Toute rétention est aussi brève que possible et n’est maintenue qu’aussi longtemps que le dispositif d’éloignement est en cours et exécuté avec toute la diligence requise. »

Le droit belge

23

L’article 39/70, premier alinéa, de la loi du 15 décembre 1980 sur l’accès au territoire, le séjour, l’établissement et l’éloignement des étrangers (Moniteur belge du 31 décembre 1980, p. 14584), dans sa version applicable aux faits au principal (ci-après la « loi du 15 décembre 1980 »), prévoit :

« Sauf accord de l’intéressé, aucune mesure d’éloignement du territoire ou de refoulement ne peut être exécutée de manière forcée à l’égard de l’étranger pendant le délai fixé pour l’introduction du recours et pendant l’examen de celui-ci. »

> [MATÉRIEL FOURNI]:
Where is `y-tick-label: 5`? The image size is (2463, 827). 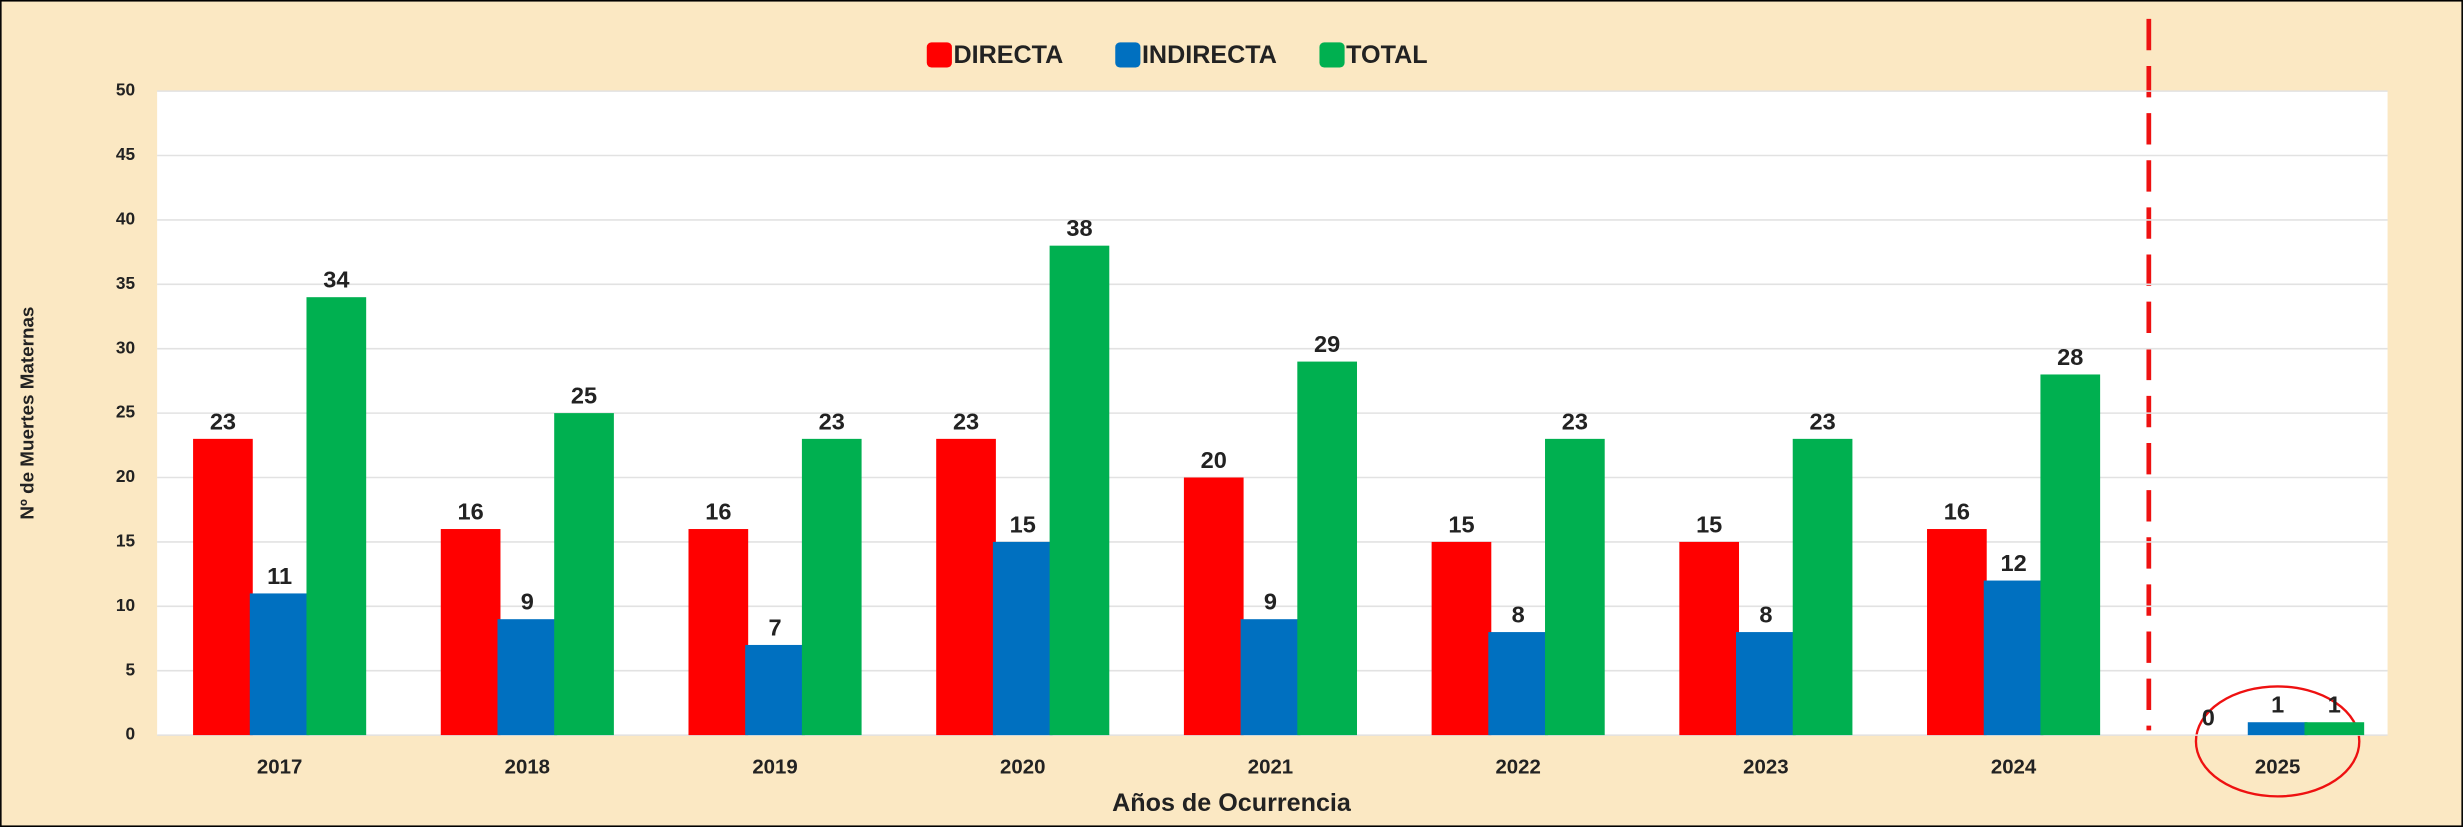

> [QUESTIONS À TRAITER]:
A – Répondez aux questions suivantes d'après l'extrait sur la rétention et l'éloignement des étrangers :
(i) Selon la première phrase, combien de temps une rétention peut-elle être maintenue ?
(ii) À quelle date la loi du 15 décembre 1980 a-t-elle paru au Moniteur belge ?
(iii) D'après l'article 39/70, premier alinéa, pendant quelles périodes aucune mesure d'éloignement ne peut-elle être exécutée de manière forcée, sauf accord de l'intéressé ?
B – Complétez l'extrait sur la rétention et l'éloignement des étrangers en rédigeant le passage qui suit sa dernière phrase.

> [VOS RÉPONSES RÉDIGÉES]:
A –
(i) Aussi longtemps que le dispositif d'éloignement est en cours et exécuté avec toute la diligence requise.
(ii) Le 31 décembre 1980, p. 14584.
(iii) Pendant le délai fixé pour l'introduction du recours et pendant l'examen de celui-ci.

B –
24

L’article 52/3, paragraphe 1, premier et deuxième alinéas, de cette loi énonce :

« Lorsque le Commissaire général aux réfugiés et aux apatrides ne prend pas en considération la demande d’asile ou refuse de reconnaître le statut de réfugié ou d’octroyer le statut de protection subsidiaire à l’étranger et que celui-ci séjourne de manière irrégulière dans le Royaume, le ministre ou son délégué doit délivrer sans délai un ordre de quitter le territoire motivé par un des motifs prévus à l’article 7, alinéa 1er, 1° à 12°. Cette décision est notifiée à l’intéressé conformément à l’article 51/2.

Lorsque le Conseil du contentieux des étrangers rejette le recours de l’étranger contre une décision prise par le Commissaire général aux réfugiés et aux apatrides en application de l’article 39/2, § 1er, 1°, et que l’étranger séjourne de manière irrégulière dans le Royaume, le ministre ou son délégué décide sans délai de prolonger l’ordre de quitter le territoire prévu à l’alinéa ler. Cette décision est notifiée sans délai à l’intéressé conformément à l’article 51/2. »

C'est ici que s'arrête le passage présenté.